Sections of the Corporations Act You May Have Missed #003
Scene: you are a company director. The business has been profitable, but recently has fallen on hard times and incurred significant liabilities. Determined, you have consulted accountants, lawyers, experts: all have reassured you that the company’s health will improve should you proceed with specific plans of action. Despite your endeavors, however, the company’s downfall becomes inevitable, and the liquidators are brought in. All of a sudden, ASIC’s at your door – and they’ve brought the liquidator with them. You’re on the hook for breach of duty, negligence, losses from insolvent trading – you name it.
Game over, right?
Wrong.
Luckily, you know (in part because of a certain series of posts on overlooked Corporations Act provisions) of the court’s power to absolve you of your corporate sins under sections 1317S and 1318 of the Corporations Act! Enter: the handy Beginner’s Guide to Absolving Your Corporate Sins, where we illuminate the three hard questions you must ask yourself to seek the court’s exoneration.

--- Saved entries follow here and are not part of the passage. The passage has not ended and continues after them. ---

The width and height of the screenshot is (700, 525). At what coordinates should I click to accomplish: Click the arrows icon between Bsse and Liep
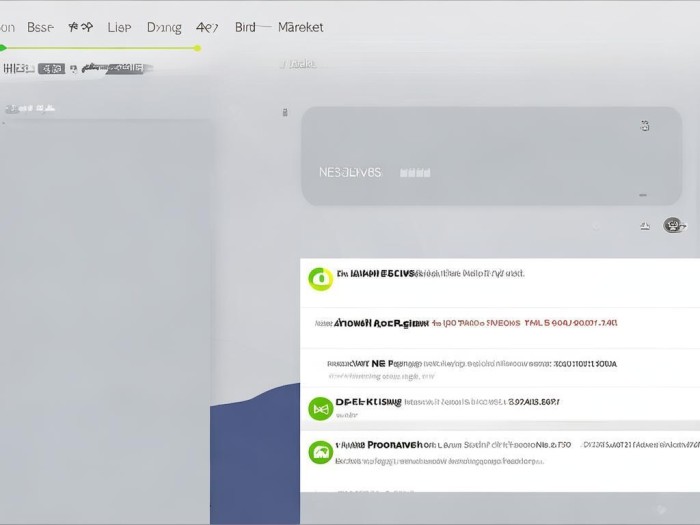(80, 27)
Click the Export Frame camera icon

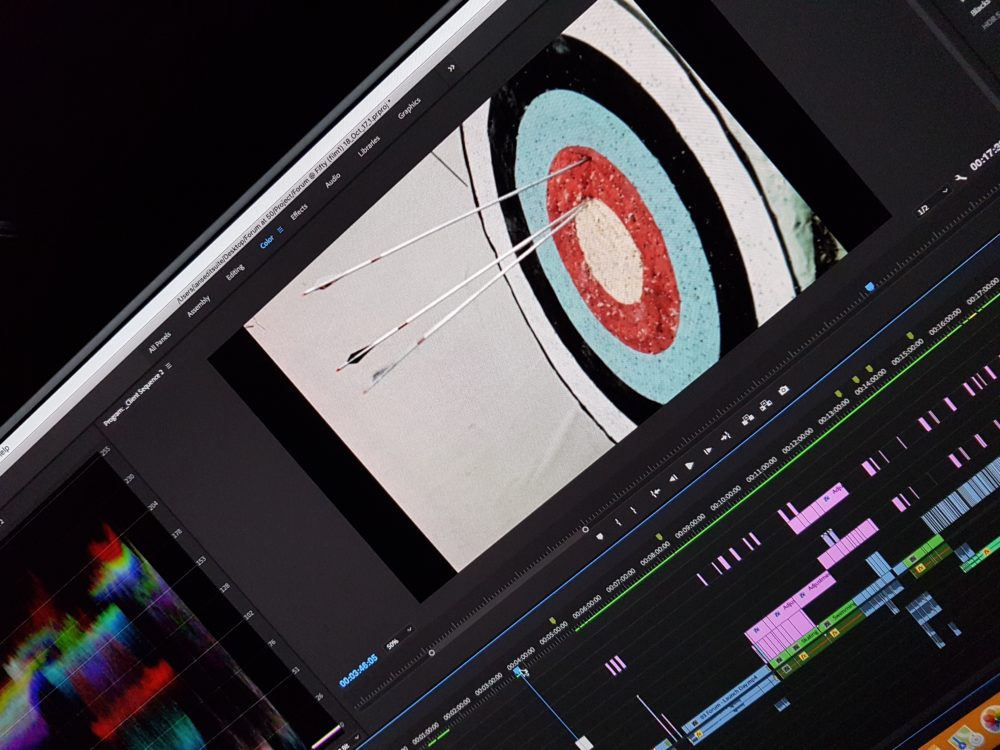[x=784, y=390]
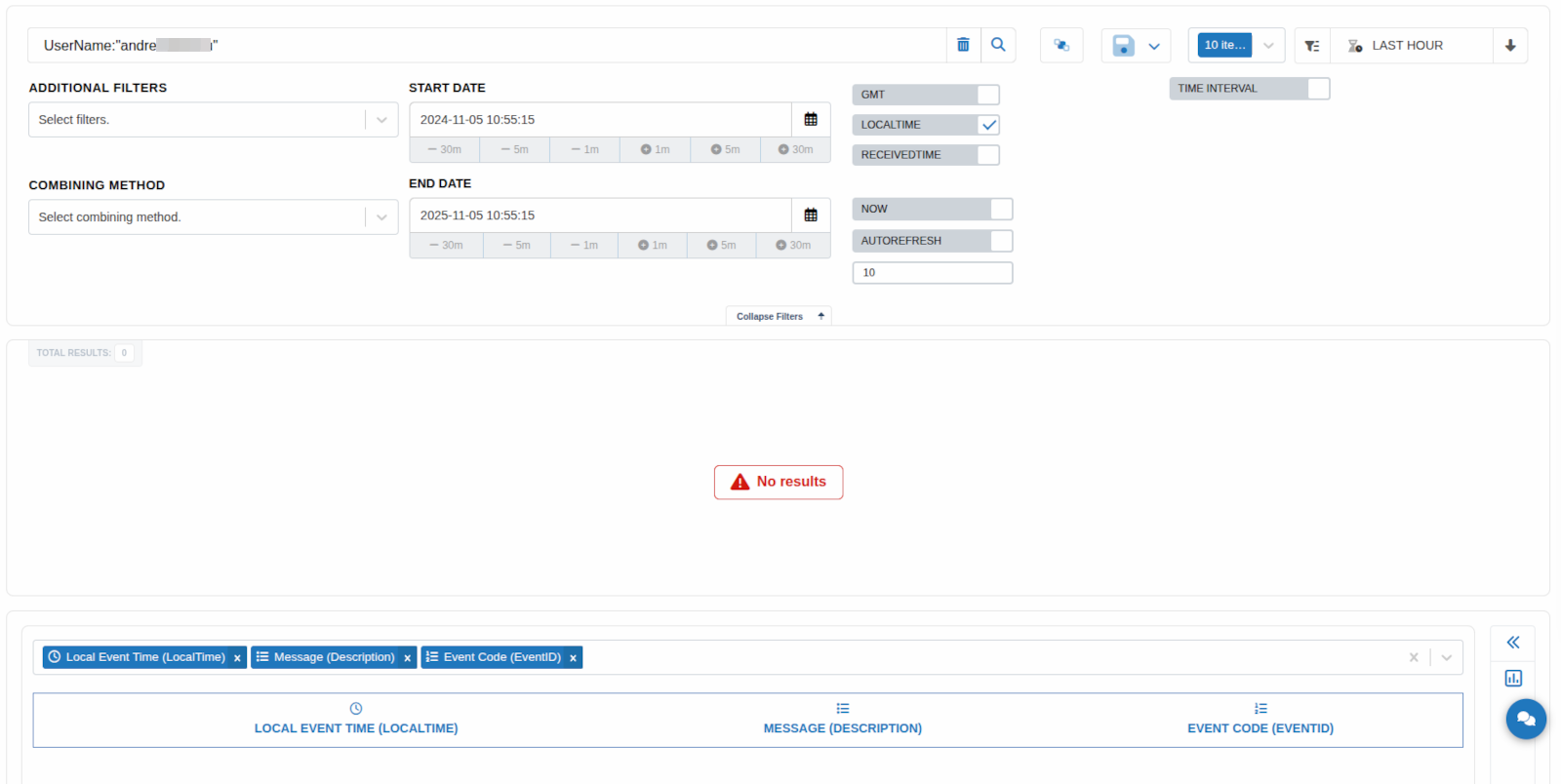Click the filter list icon beside Last Hour
Screen dimensions: 1561x784
click(x=1312, y=46)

The necessary preamble – what do these provisions achieve?
Section 1317S of the Corporations Act allows the court, if proceedings have been or will be commenced against you for a contravention of a civil penalty provision (or also, notably, for recovery of compensation for insolvent trading losses), to relieve you, in whole or in part, from liability. Section 1318 provides an identical power to relieve, but this time for liability in any civil proceeding for negligence, default, breach of trust or breach of duty.

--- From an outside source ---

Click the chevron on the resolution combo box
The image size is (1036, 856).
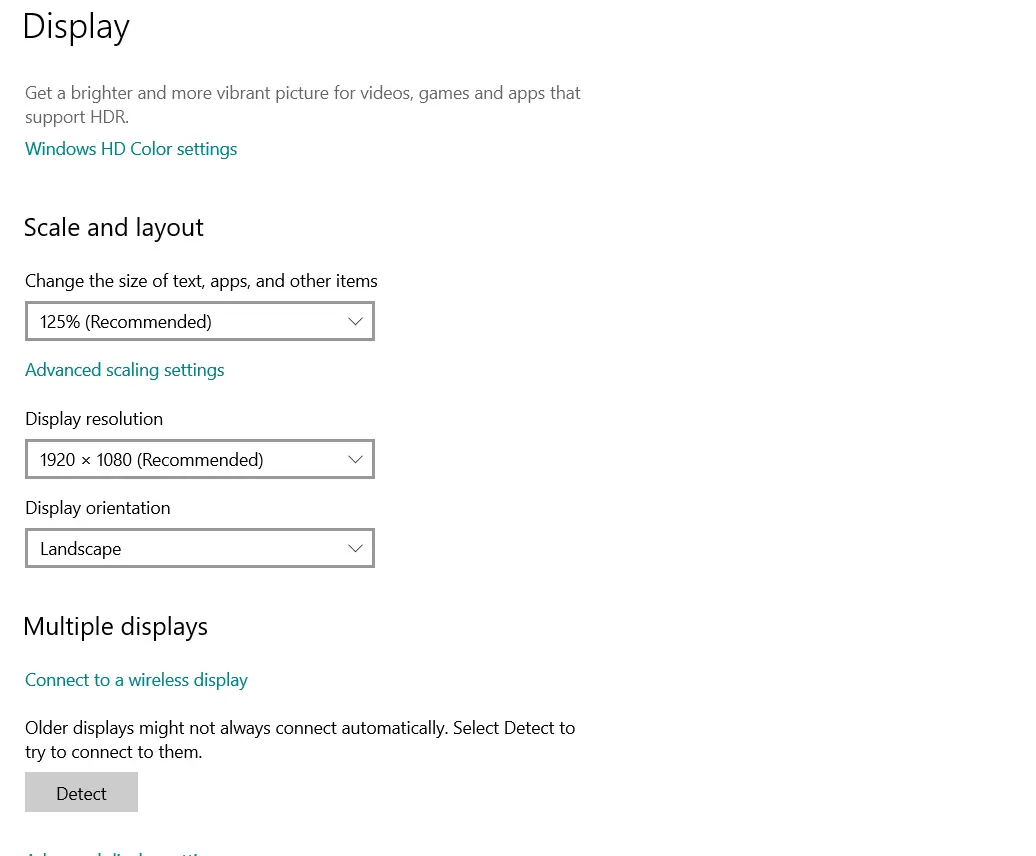(355, 460)

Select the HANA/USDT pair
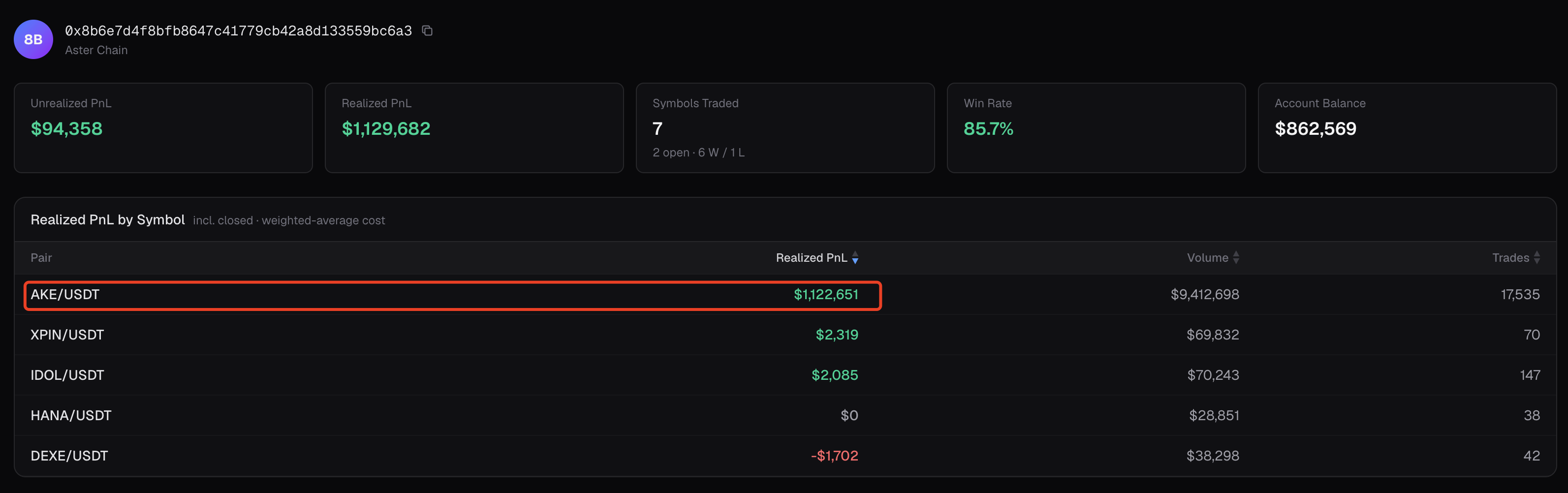(785, 415)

Importantly, both sections rely on the court being satisfied of your honesty, and that you ought fairly to be excused from liability. As such, courts have determined that the criteria, and stages for inquiry, are identical for both (see, for example, ASIC v Healey (No 2) (2011) 196 FCR 430 at [84]). These stages of inquiry form the following
Question 1: Have I acted honestly?
Honesty is (almost) everything; no corporate wrongdoer can expect exoneration if they have been dishonest.
In asking yourself this question, do not lead yourself down a rabbit-hole of technical meaning; for ‘honesty’ is to be considered only in its ordinary meaning (Hall v Poolman [2007] NSWSC 1330). You will be judged as honest if you have acted without ‘deceit or conscious impropriety’; without ‘intent to gain improper benefit or advantage’ for yourself; and without ‘carelessness or imprudence to such a degree as to demonstrate that no genuine attempt at all’ has been made to perform your duties.
Whether you are honest may operate distinctly from any finding of the liability you are seeking relief from. In Hall v Poolman, the Supreme Court of NSW, in considering s 1317S, made a positive finding of honesty on the part of the Chairman of Directors, notwithstanding the finding that there were reasonable grounds for suspecting insolvency and that the Chairman of Directors had continued to allow the company to trade.
Question 2: Ought I fairly to be excused?
Honesty, however, will only get you so far – and does not guarantee you ought fairly to be excused (Morley v ASIC (No 2) (2011) 83 ACSR 620 at [49]).
In asking whether you ought fairly to be excused, you (and the court) are required to look to all of the circumstances of the case. This may involve considerations of whether you acted reasonably (although this is not a requirement); the seriousness of your contravention and its potential or actual consequences; and whether you were deceptive or sought personal gain (which is also relevant to your honesty). Of course, any other relevant circumstance can and should also be taken into account.
For a court, this question is not an exercise of discretion; rather, it is a value judgment (Morley v ASIC).
Question 3: To what extent should I be absolved of my sins?
You have acted honestly, and the court has judged that you ought fairly to be excused – but to what extent, if at all, should you actually be granted relief?
It is very rare for a court to grant full relief from all liability in a civil proceeding – but it is possible. In McLellan v Carroll [2009] FCA 1415, Goldberg J relieved the respondent entirely from all liability for his contravention of s 588G, having regard to the extensive advice he obtained and relied upon in the leadup to and during his breach. In other circumstances, a court may grant relief in respect of one breach but not another; or impose pecuniary penalties but not disqualification bans.
One may engage in much speculation as to where the cards may fall. If, however, you are deemed worthy of relief, then ss 1317S and 1318 may just prove to be your saving grace.